» Work task:
Look through the material below. Return exactly the lines from the one with "The image size is (565, 402)." through the one with "Given: Open the Language menu", both included.

########

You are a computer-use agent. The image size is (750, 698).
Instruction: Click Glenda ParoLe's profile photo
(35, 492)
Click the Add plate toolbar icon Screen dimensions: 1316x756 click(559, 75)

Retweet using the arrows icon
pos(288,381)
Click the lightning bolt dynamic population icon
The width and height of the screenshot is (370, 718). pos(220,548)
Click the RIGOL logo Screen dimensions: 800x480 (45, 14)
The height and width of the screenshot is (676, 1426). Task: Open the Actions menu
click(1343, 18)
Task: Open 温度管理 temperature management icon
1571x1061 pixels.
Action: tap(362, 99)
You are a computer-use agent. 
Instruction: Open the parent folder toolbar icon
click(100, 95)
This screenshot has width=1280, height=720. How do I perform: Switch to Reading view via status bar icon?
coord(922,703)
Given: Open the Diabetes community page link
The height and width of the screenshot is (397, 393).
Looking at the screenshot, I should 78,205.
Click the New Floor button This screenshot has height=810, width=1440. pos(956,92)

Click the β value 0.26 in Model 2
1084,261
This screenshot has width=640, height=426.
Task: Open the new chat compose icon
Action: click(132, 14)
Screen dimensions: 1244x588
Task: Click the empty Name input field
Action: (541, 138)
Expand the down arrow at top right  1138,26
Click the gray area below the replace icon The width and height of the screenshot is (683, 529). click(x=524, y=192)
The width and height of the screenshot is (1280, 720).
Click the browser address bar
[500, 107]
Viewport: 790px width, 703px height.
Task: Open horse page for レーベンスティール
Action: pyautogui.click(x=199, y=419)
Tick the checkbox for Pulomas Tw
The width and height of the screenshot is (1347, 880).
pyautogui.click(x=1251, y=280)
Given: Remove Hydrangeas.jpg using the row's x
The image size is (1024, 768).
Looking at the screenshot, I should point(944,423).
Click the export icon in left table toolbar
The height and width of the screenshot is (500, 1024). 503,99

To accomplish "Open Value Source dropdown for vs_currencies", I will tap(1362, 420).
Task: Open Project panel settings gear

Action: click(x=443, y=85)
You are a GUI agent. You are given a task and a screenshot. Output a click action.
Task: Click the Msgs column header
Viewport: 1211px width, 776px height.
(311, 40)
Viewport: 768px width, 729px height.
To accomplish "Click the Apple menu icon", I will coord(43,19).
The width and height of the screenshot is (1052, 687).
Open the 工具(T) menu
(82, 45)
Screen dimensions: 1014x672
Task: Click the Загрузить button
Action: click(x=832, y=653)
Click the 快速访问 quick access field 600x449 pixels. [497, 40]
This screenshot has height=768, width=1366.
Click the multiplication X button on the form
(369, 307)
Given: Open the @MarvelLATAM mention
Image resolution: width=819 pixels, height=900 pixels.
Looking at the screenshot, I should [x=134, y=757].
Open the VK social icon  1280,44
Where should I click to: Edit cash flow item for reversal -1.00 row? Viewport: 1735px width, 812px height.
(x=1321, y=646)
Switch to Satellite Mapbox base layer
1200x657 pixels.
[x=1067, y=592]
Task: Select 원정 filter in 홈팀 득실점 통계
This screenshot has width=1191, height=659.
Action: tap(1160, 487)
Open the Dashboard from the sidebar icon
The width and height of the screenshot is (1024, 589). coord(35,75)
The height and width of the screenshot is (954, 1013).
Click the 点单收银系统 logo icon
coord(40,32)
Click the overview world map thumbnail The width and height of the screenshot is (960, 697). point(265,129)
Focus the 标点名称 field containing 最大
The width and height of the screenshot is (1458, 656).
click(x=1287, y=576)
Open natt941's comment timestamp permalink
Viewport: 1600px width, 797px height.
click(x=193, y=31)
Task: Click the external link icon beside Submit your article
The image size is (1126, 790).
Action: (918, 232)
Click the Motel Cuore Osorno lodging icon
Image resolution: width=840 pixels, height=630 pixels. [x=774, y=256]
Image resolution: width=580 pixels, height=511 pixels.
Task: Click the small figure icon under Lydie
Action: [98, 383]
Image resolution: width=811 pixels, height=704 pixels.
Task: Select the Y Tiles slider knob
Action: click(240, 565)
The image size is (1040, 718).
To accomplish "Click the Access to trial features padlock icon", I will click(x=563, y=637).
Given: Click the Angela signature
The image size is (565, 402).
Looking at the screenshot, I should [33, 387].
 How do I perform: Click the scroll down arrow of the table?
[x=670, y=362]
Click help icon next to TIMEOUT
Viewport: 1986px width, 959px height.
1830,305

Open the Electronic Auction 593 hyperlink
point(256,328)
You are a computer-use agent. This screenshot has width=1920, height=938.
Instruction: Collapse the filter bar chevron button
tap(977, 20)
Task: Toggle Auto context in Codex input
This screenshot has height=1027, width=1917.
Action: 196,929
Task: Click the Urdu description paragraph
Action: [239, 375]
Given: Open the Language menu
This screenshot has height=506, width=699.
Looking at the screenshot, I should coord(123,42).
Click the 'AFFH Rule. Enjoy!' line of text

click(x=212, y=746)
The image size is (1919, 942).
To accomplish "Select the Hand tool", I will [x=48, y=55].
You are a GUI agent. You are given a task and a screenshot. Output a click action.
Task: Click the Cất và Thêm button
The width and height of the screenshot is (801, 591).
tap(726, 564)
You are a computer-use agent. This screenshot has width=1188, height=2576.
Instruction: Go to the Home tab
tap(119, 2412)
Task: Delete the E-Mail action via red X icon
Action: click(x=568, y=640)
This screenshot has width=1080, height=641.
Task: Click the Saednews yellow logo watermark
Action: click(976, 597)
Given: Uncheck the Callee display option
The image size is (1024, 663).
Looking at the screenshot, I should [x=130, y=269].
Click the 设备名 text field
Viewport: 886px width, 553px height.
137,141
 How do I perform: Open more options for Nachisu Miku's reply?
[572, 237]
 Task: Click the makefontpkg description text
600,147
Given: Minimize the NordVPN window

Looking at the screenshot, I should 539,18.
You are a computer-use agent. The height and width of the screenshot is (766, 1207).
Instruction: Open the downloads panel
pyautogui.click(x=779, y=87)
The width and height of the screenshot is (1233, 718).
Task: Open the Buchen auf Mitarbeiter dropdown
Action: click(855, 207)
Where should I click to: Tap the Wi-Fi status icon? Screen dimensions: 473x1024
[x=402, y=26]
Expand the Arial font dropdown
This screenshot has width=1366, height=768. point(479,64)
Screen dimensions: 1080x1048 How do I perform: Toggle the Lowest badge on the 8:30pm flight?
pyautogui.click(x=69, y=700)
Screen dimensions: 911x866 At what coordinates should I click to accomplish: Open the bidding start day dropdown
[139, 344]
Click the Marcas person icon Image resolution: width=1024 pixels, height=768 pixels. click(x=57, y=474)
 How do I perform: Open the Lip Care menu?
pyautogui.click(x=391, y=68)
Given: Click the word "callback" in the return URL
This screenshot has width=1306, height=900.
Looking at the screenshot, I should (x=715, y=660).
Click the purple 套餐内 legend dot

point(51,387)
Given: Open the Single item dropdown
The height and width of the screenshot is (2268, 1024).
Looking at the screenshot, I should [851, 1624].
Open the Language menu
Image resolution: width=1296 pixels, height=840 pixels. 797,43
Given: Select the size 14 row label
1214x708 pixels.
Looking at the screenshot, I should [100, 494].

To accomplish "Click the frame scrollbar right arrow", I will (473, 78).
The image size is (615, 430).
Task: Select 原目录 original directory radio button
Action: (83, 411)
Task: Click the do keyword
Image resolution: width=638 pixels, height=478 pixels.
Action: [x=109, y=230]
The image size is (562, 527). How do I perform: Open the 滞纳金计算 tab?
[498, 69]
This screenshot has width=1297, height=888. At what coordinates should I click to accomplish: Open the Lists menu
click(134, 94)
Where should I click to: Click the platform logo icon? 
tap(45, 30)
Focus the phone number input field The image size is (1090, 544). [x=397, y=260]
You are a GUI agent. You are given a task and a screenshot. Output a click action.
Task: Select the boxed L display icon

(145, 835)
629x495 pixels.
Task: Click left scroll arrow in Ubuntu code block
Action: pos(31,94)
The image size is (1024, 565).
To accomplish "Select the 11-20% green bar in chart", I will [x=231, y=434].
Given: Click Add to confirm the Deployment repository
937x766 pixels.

########

» Solution for this exercise:
The image size is (565, 402).
Looking at the screenshot, I should [33, 387].
 How do I perform: Click the scroll down arrow of the table?
[x=670, y=362]
Click help icon next to TIMEOUT
Viewport: 1986px width, 959px height.
1830,305

Open the Electronic Auction 593 hyperlink
point(256,328)
You are a computer-use agent. This screenshot has width=1920, height=938.
Instruction: Collapse the filter bar chevron button
tap(977, 20)
Task: Toggle Auto context in Codex input
This screenshot has height=1027, width=1917.
Action: 196,929
Task: Click the Urdu description paragraph
Action: [239, 375]
Given: Open the Language menu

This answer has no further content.